I think all struggling writers – and maybe even some of the commercially successful ones – fear that without the formal trappings of an office – e.g., business cards, a regular paycheck, a door (!), it’s often hard to feel “legitimate” in your chosen profession.
In my case, however, in addition to devoting large chunks of time to a creative project, I am also devoting large chunks of time to identifying exactly how I want to spend the next phase of my professional future. But how do you tell a 13 year-old that you’re working on “constructing your evolving narrative”? (Even though that is what precisely what I’m doing, and it’s coming along quite nicely, thank you very much.)
At lunch last week with a friend, himself a successful consultant transitioning into an as-yet-to-be-defined but hopefully more fulfilling new career path, I confessed to these feelings of illegitimacy that were plaguing me.
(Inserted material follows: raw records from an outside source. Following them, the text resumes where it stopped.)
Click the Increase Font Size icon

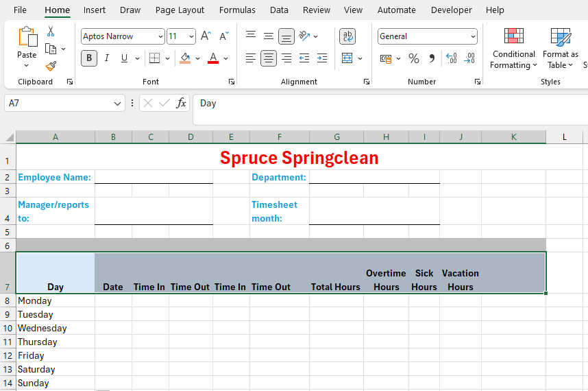pyautogui.click(x=206, y=36)
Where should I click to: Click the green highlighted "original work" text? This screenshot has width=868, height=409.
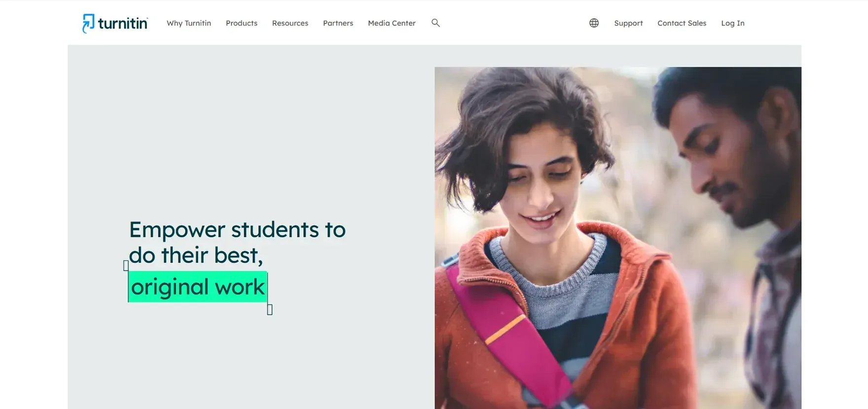pyautogui.click(x=198, y=287)
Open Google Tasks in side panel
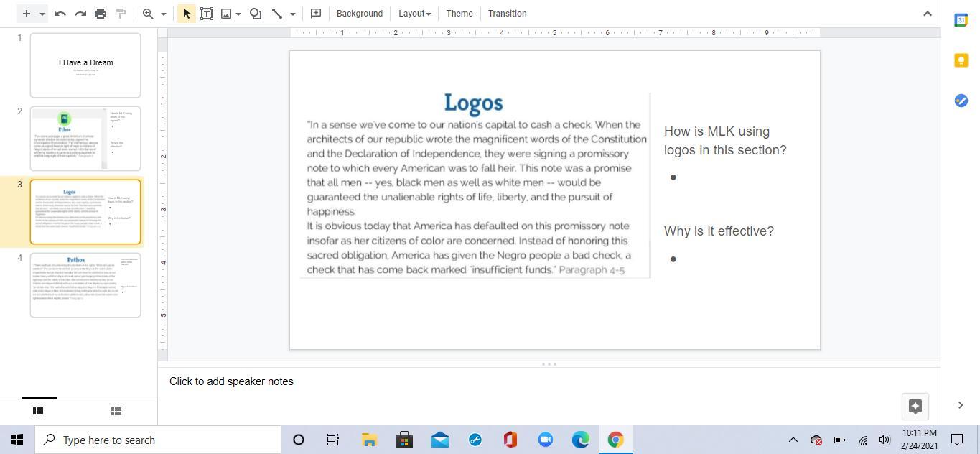The image size is (980, 454). 961,101
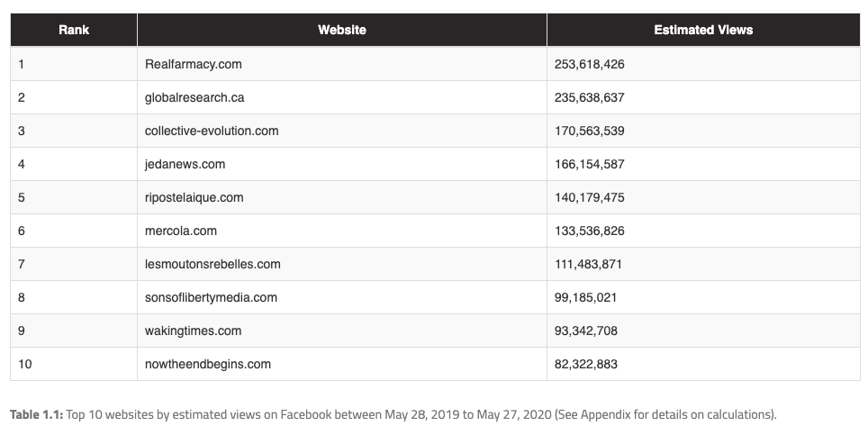868x426 pixels.
Task: Select wakingtimes.com in the list
Action: click(x=193, y=331)
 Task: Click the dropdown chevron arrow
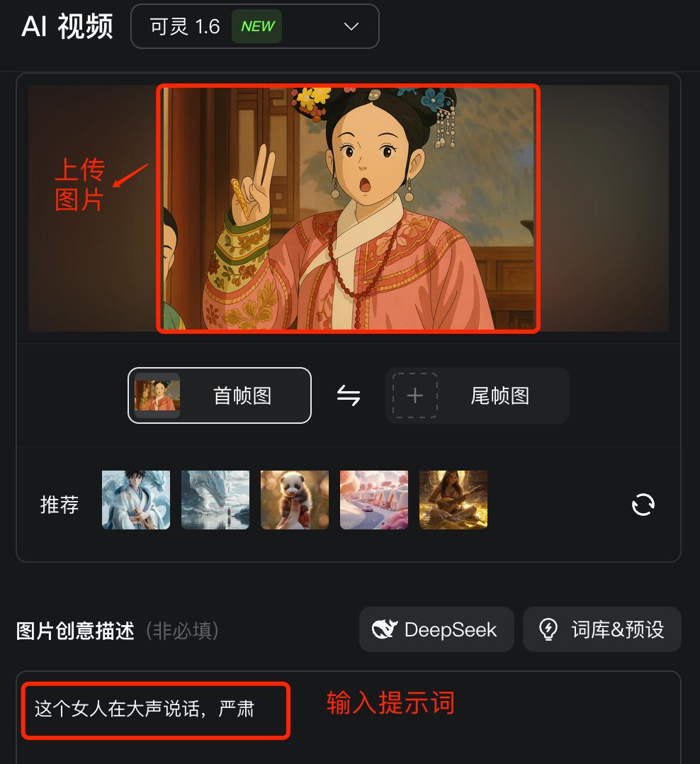pos(351,26)
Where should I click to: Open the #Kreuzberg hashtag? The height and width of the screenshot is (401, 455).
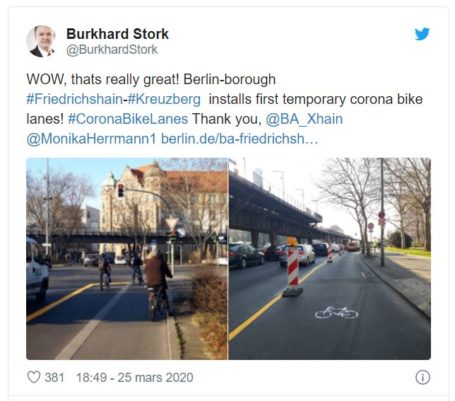pos(164,99)
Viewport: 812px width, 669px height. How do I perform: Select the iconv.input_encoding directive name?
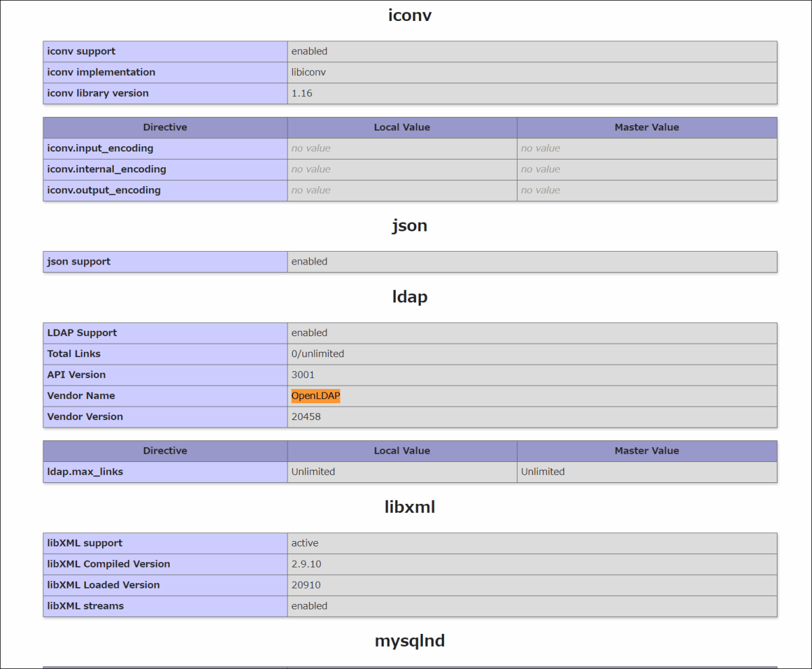point(100,148)
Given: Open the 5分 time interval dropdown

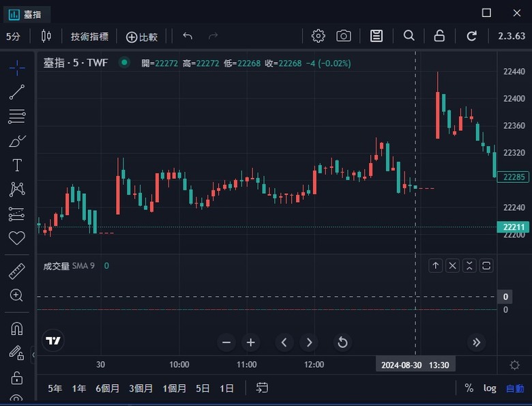Looking at the screenshot, I should [x=13, y=36].
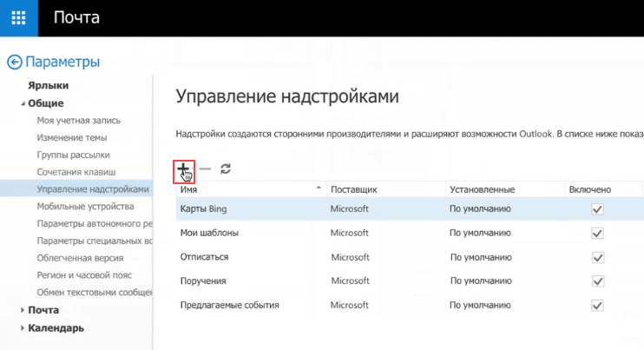644x350 pixels.
Task: Toggle the Поручения enabled checkbox
Action: 596,281
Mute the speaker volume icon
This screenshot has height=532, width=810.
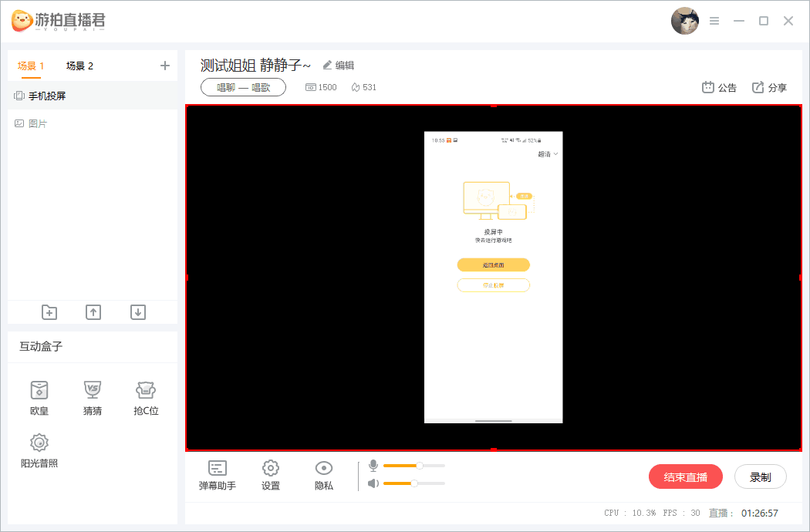pyautogui.click(x=373, y=483)
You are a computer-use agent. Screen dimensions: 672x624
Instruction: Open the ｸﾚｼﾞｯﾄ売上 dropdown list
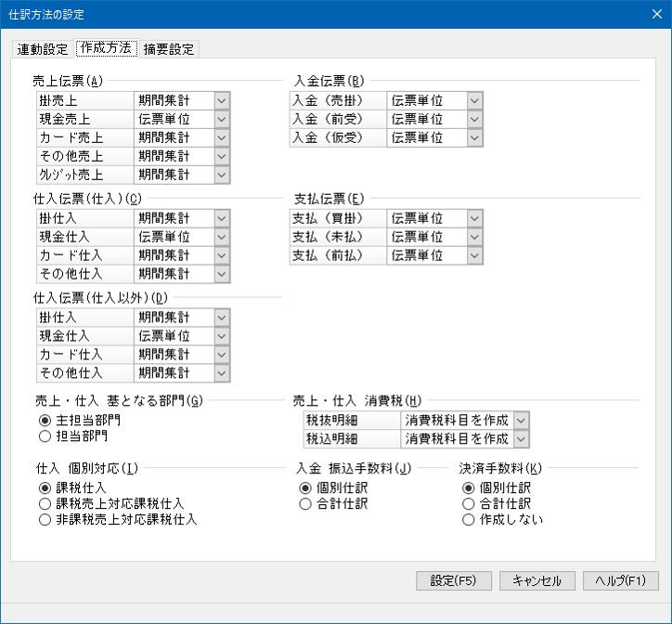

“Delia!” he exclaimed. “I am an intelligent person and I’m telling you that you are legitimate!”
But it fell on deaf ears.
I’d like to tell you that I’ve mastered all this stuff and am completely inner-directed, such that I don’t need some sort of tangible, external signal to validate the way I’m spending my time right now.
But that would be a lie.
I know that because I’m shortly to start a (non-paying) visiting position at a local university, developing a project connected to my interest in aging and adulthood.
That alone ought to be enough for me. And I am genuinely excited about it.
But when they wrote to tell me that as part of the position, I would also have a computer and an office, I was inexplicably elated.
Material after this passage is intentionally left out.